→ YOUR TASK
Where "accomplish" occurs in a line of the entries below, copy that line.

→ RECORDS
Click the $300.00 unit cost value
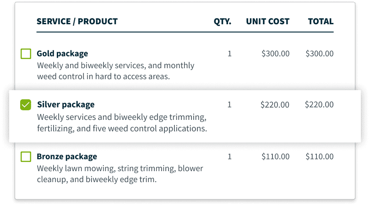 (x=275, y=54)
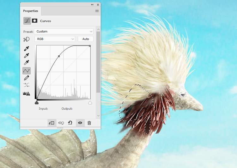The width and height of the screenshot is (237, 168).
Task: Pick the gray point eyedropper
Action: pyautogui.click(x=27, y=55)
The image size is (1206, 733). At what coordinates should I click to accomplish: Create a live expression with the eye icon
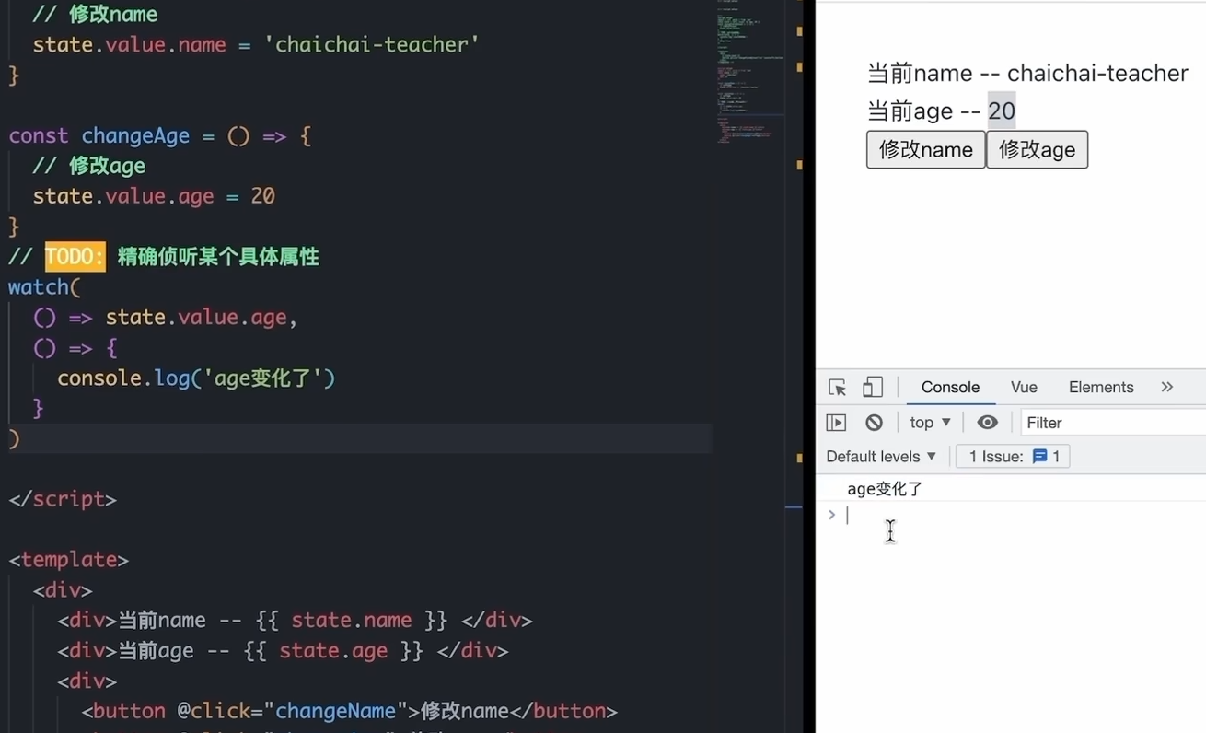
...
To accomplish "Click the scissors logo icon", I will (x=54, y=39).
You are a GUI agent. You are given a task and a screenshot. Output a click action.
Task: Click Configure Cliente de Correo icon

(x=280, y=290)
...
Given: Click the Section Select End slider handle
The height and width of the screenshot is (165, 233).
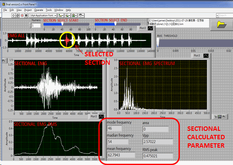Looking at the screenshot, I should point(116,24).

→ RESULT OF THIS TASK
The image size is (1206, 733). At what coordinates should I click to accomplish: Create a live expression with the eye icon
To accomplish "Click the scissors logo icon", I will (x=54, y=39).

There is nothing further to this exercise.